DATA PROVIDED:
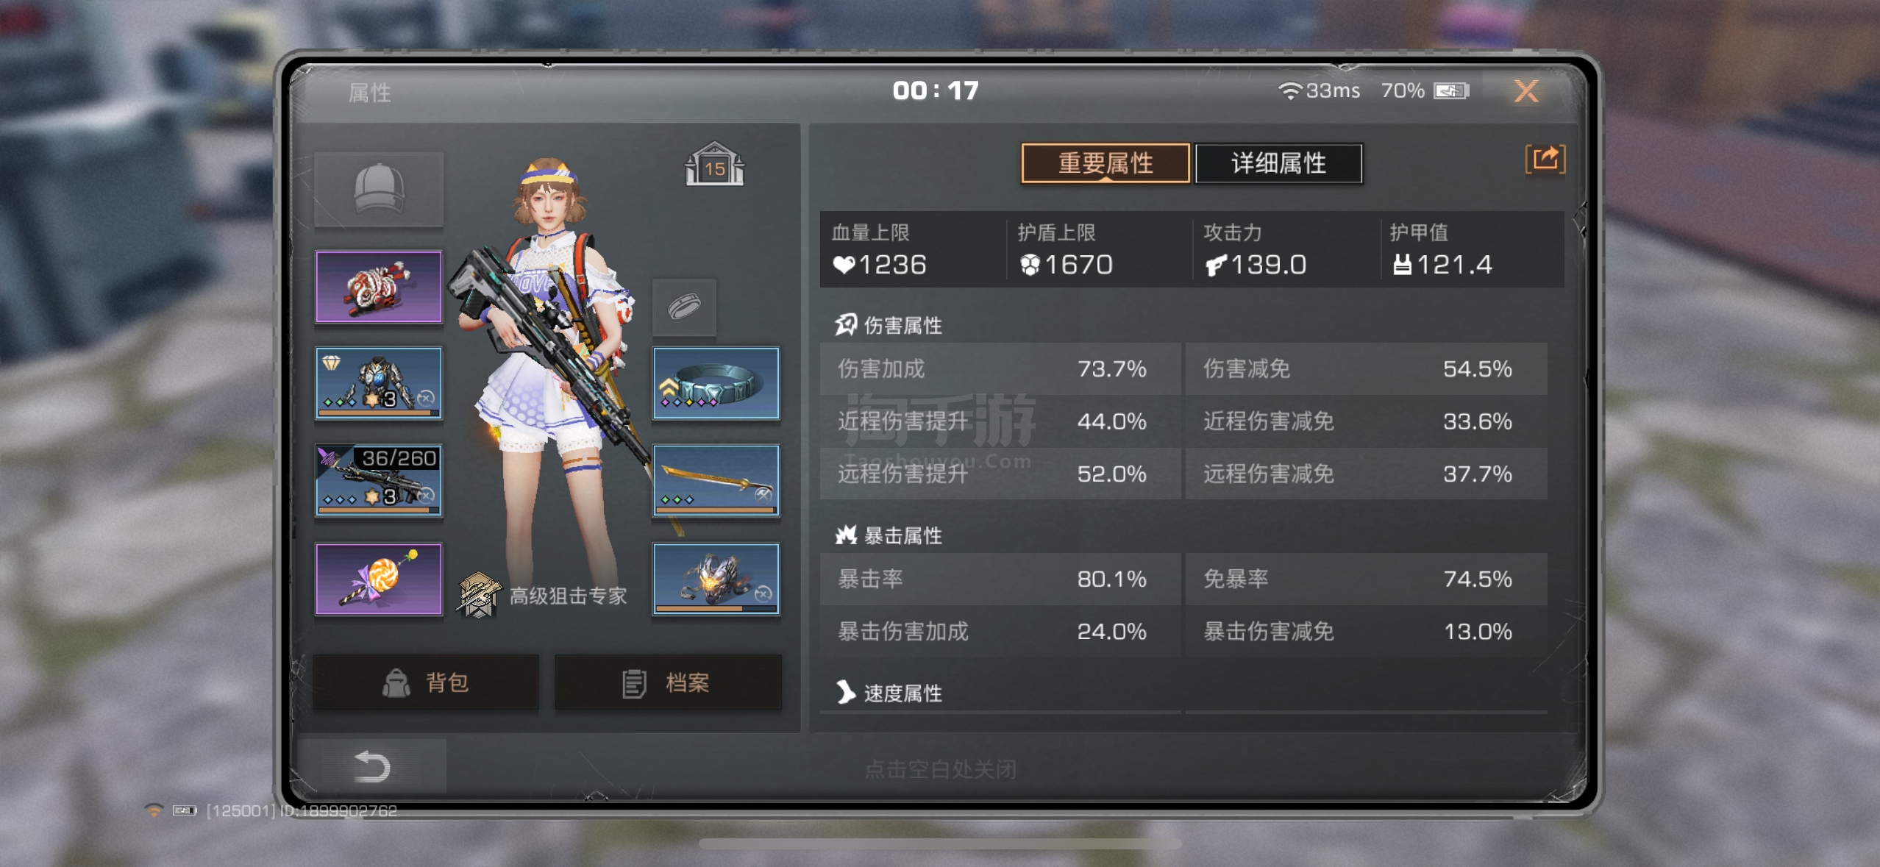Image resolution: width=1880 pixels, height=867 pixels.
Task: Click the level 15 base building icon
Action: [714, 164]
...
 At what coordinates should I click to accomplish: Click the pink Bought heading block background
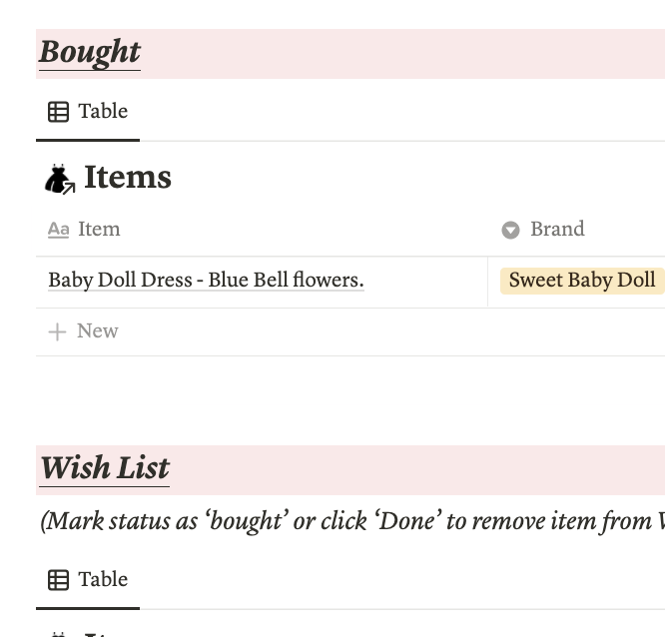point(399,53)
...
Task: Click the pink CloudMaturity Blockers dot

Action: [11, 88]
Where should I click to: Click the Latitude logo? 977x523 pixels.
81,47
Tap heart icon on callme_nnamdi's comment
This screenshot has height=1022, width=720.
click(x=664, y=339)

GIVEN PROBLEM: Please render the lines between the one holding "Where should I" and the one holding "click(x=664, y=339)", inclusive, as a JSON list of strings with one string per line and blank lines omitted.

EXPECTED OUTPUT:
[
  "Where should I click to: Click the Latitude logo? 977x523 pixels.",
  "81,47",
  "Tap heart icon on callme_nnamdi's comment",
  "This screenshot has height=1022, width=720.",
  "click(x=664, y=339)"
]